論理的な思考よりも感情や情緒が優先
数学を勉強する事によって論理的な思考ができる様になると云われている。日本人は欧米諸国よりは中高生レベルでの数学の成績は良いので、この理論が正しければ、日本人は欧米人よりは論理的思考力があるハズである。だが現実は論理的な思考が不得意の様だ。
想像だが、日本人のDNAには倫理的な思考回路が欠けているのだろう。昔から日本人は、感情が優先されてきた様である。
例えば昔よくあったTVの時代劇で、“親の仇”と言って仇を打つ場合、お涙を頂戴して情に訴えた方が肩入れされるケースが多くあった。また現代では、例えば親族が交通事故や殺人で亡くなった場合、感情的な恨み辛みが長い間続く傾向にある。一方欧米では至ってクールな対応をしている様に見える。

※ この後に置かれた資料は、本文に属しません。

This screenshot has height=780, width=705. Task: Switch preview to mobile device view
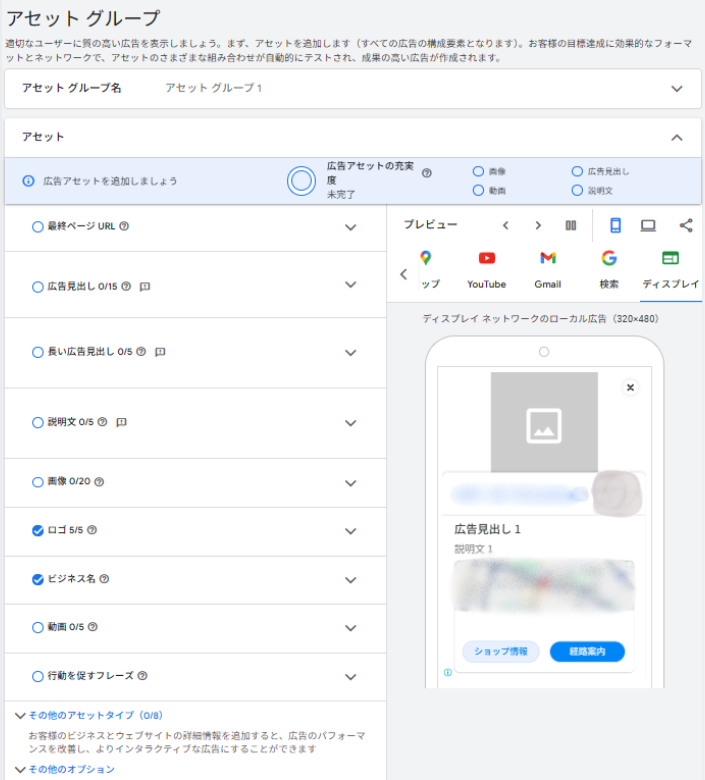tap(615, 226)
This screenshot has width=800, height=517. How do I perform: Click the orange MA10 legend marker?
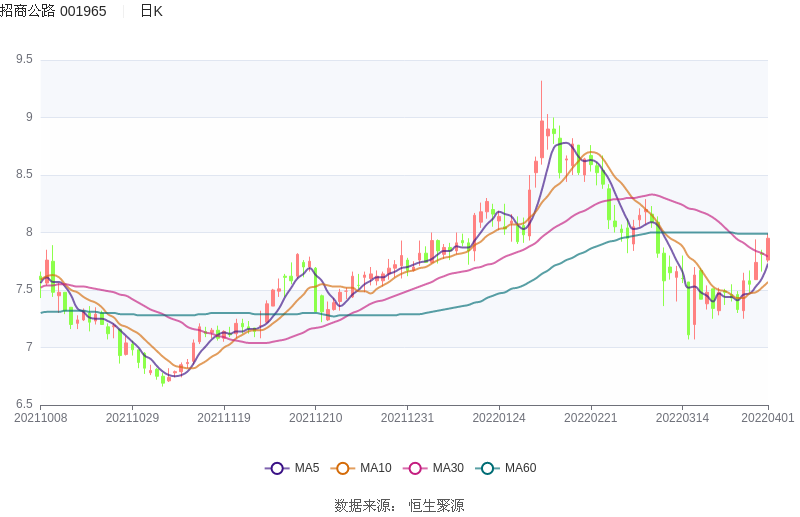pyautogui.click(x=343, y=468)
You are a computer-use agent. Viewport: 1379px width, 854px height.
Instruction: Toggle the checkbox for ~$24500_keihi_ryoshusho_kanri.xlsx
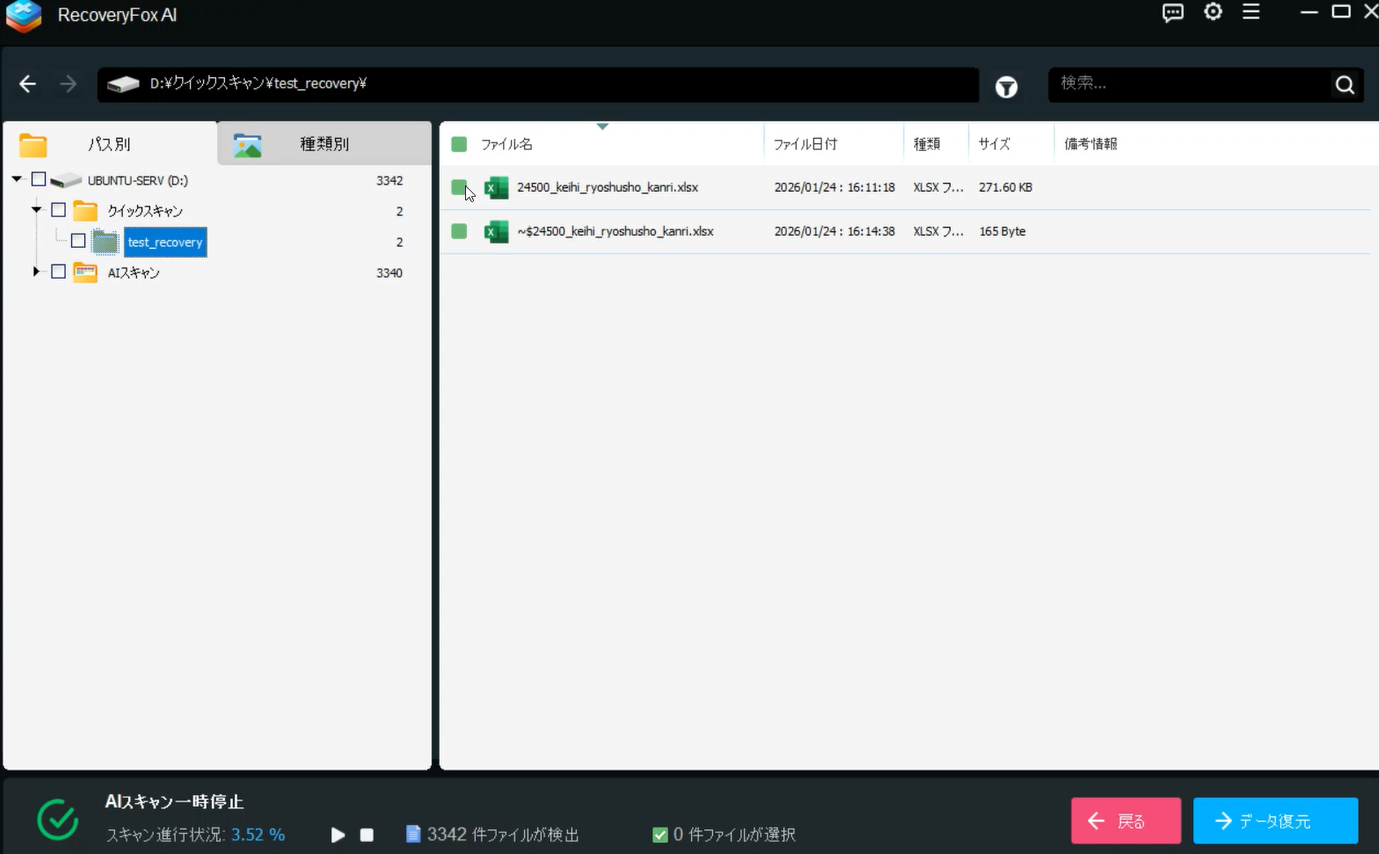pyautogui.click(x=459, y=232)

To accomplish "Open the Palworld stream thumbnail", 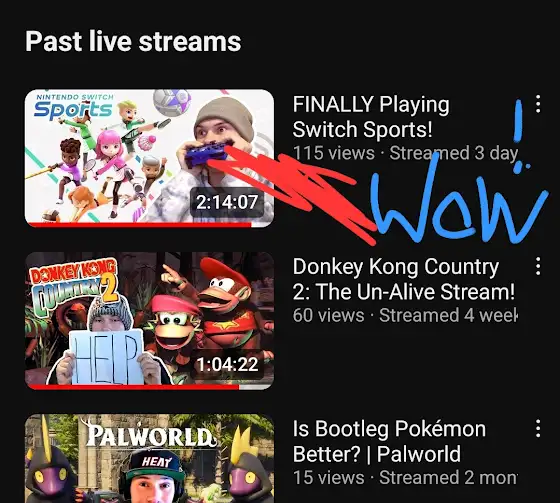I will pos(149,459).
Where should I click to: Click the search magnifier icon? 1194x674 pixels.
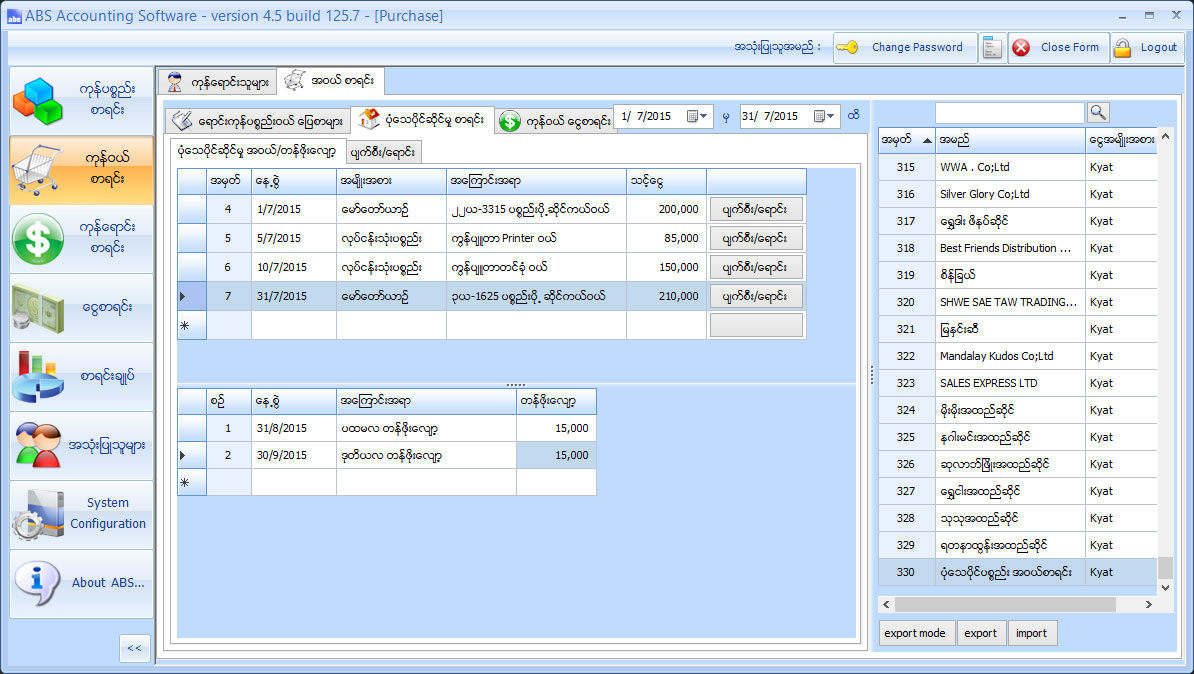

また数年前、豊洲市場への移転に関して知事が「安全だが安心ではない」と言った事を聞き、卒倒してしまった。この豊洲市場のケースでは論理的に安全性を説明し、だから安心できる事を伝えているにも拘わらず、それらを一切無視して感情論のみを前面に押し出してきた。
感情面で訴えてくる人を納得させる様な話術は必要ではあるが、この豊洲市場のケースでは、本来市民を説得する側のハズの知事が感情論を振りかざして反対し、しかも自分の権力を見せ付けるためのパフォーマンス的な思惑も見え隠れするので始末に負えない。
その後、どうもこの「安全と安心」がはやり言葉になったのか、今回の東京五輪でも、首相が「安心安全な五輪の開催」等と言っている。困った事である。社会にはこの様な論理的思考ができない人もいる事は仕方のない事ではあるが、その割合が増え過ぎると社会に混乱を起こしてしまう。